## Directions for this task
Express every line of the data, from the line containing "Enable the 'Отобразить в молях' checkbox" through the end of the data, both ends included, as a JSON list of strings with one string per line. Omit blank lines, and leave the pictures out of the answer.

Screen-element location records
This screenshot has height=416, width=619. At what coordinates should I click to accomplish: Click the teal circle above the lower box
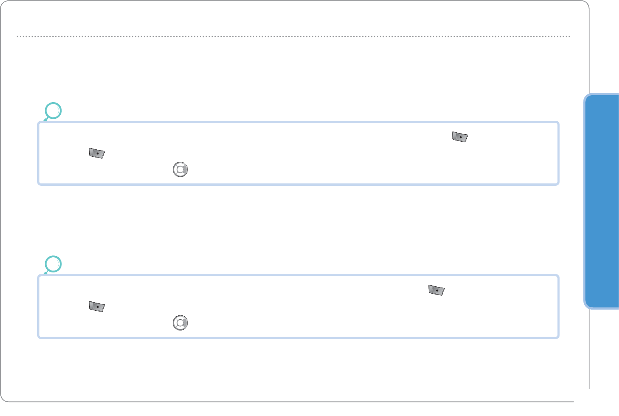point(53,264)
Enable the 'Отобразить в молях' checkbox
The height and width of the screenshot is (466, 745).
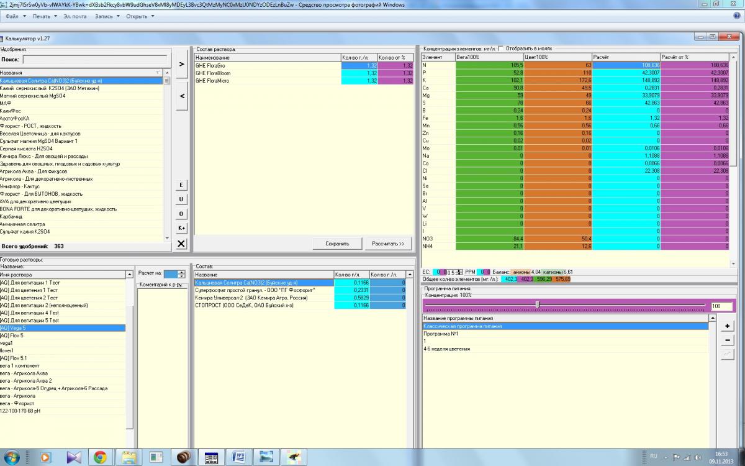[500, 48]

## Result of the exercise
[
  "Enable the 'Отобразить в молях' checkbox",
  "The height and width of the screenshot is (466, 745).",
  "[500, 48]"
]